## WORK REQUIRED
Put every line of the entries below into a numbered list, omitting blank lines and leaving the pictures out.

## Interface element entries
>> START

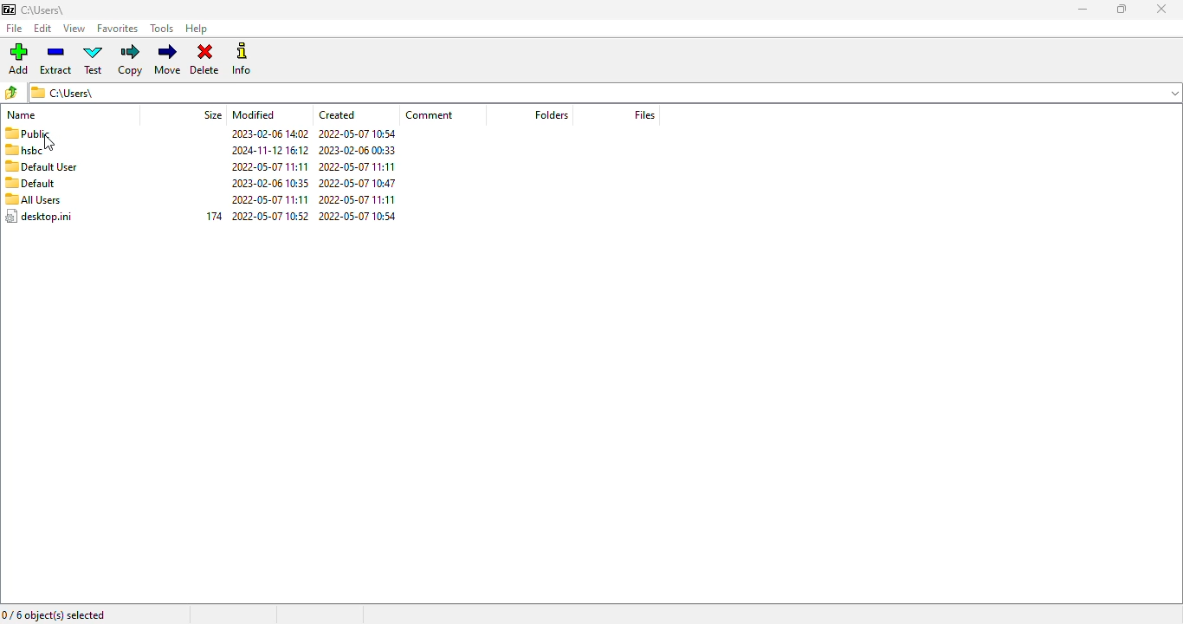  What do you see at coordinates (359, 151) in the screenshot?
I see `2023-02-06 00:33` at bounding box center [359, 151].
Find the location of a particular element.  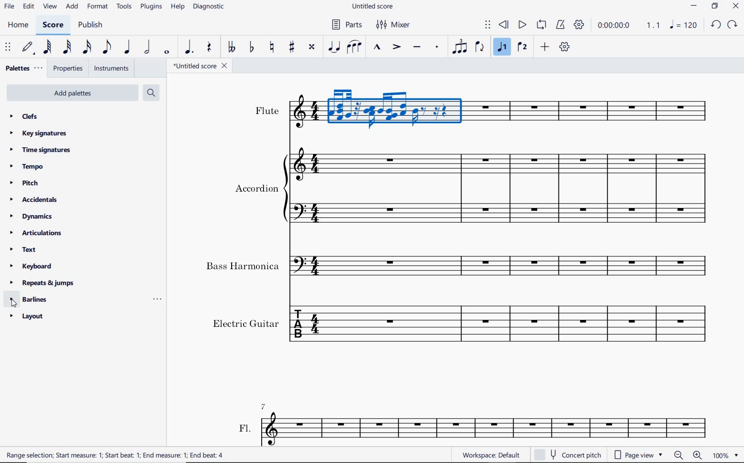

CLOSE is located at coordinates (736, 6).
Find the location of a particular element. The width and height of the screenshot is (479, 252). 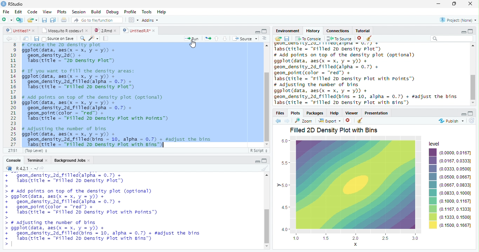

maximize is located at coordinates (471, 113).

>> END

## FINAL ANSWER
1.   What do you see at coordinates (359, 151) in the screenshot?
2. I see `2023-02-06 00:33` at bounding box center [359, 151].
3. Find the location of a particular element.  
4. CLOSE is located at coordinates (736, 6).
5. Find the location of a particular element. The width and height of the screenshot is (479, 252). 
6. maximize is located at coordinates (471, 113).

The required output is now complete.